The companion podcast to Issue No.83 of The Intersect. Chelsea and Georgia chase one nagging question across the week's stories: when does a machine built to measure or manufacture quietly become a machine for feeling — and who gets to decide? It's a conversation about the friction, the honesty, and the doubt behind that move, not a tidy recap. The full issue waits at theintersect.art.
Contents
00:00 Satellite as Camera
00:03 Listening to Plants
00:05 Hockney's Machines
00:08 Crystal Synth Experiments
00:10 3D Printing on Runways
00:12 Tools for Feeling
In this episode
Satellite as Camera Six uneventful days of water vapor, 22,000 miles up, turned into drifting brushstrokes. Chelsea and Georgia ask what else we've been staring at for years without realizing it was footage waiting for an editor.

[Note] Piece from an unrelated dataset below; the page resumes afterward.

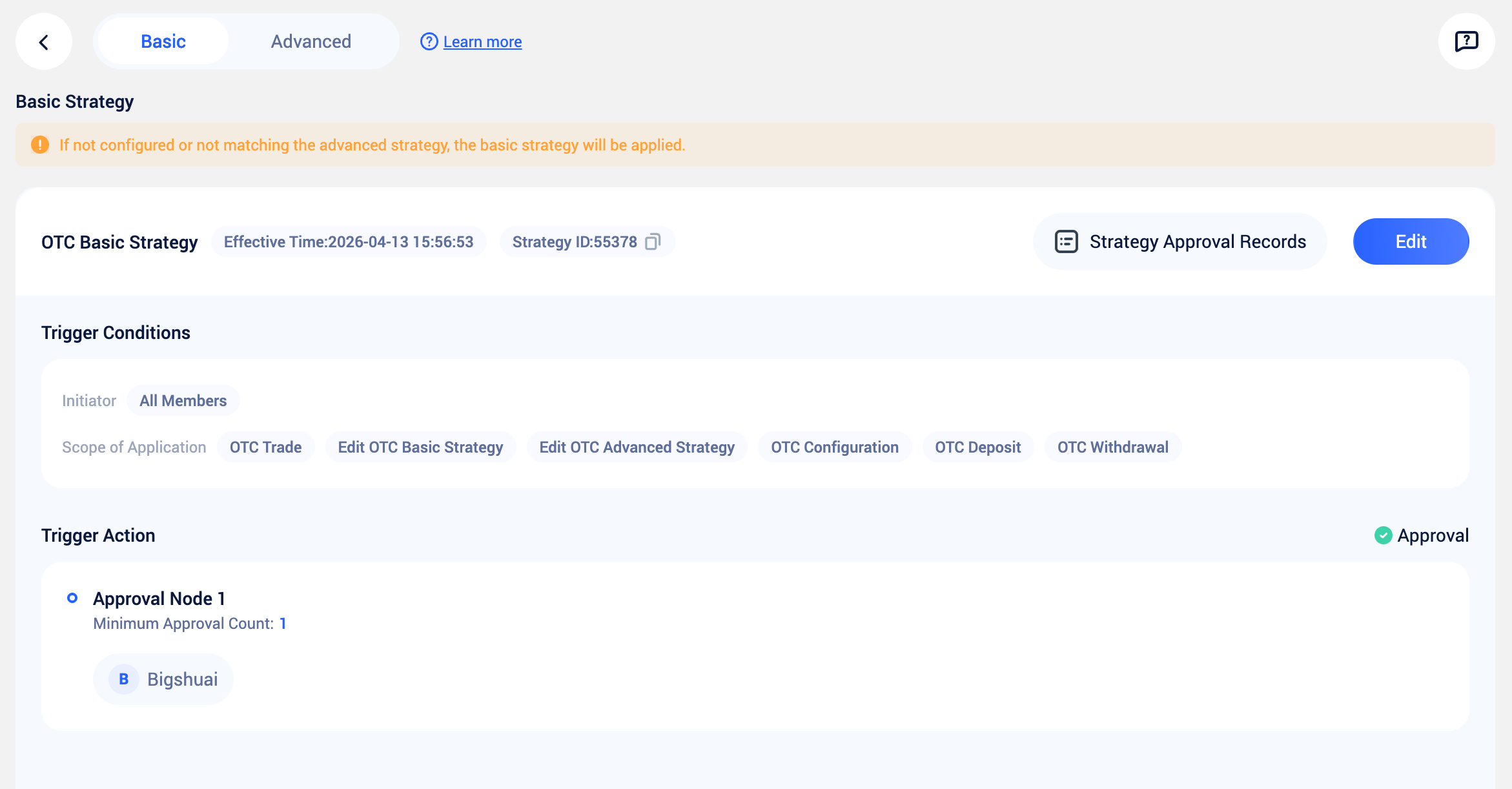Open the Learn more link
The width and height of the screenshot is (1512, 789).
(482, 42)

Listening to Plants A fern wired into a synthesizer hums a drone — but is the plant telling us something, or are we finally quiet enough to listen? The most refreshing part might be how willing these artists are to say they don't know.
Hockney's Machines Fax machines, photocopiers, Polaroids — the proof that "tech in art" meant something long before it meant a glowing screen. And a question about the friction we may have traded away.
Crystal Synth Experiments A microscope, a Moog, and real solar wind data, all patched together in 1982. When one curiosity reaches across that many fields, is it still one discipline or four pretending to be one?
3D Printing on Runways Here's where the hosts genuinely disagree — a couture printer that makes each garment singular, or pure runway spectacle? They're honestly torn, and they're turning the question over to you.
Tools for Feeling The thread that ties a satellite, a fern, a fax, a microscope, and a printer together — and the wondering it leaves behind about the measuring instrument sitting right next to you.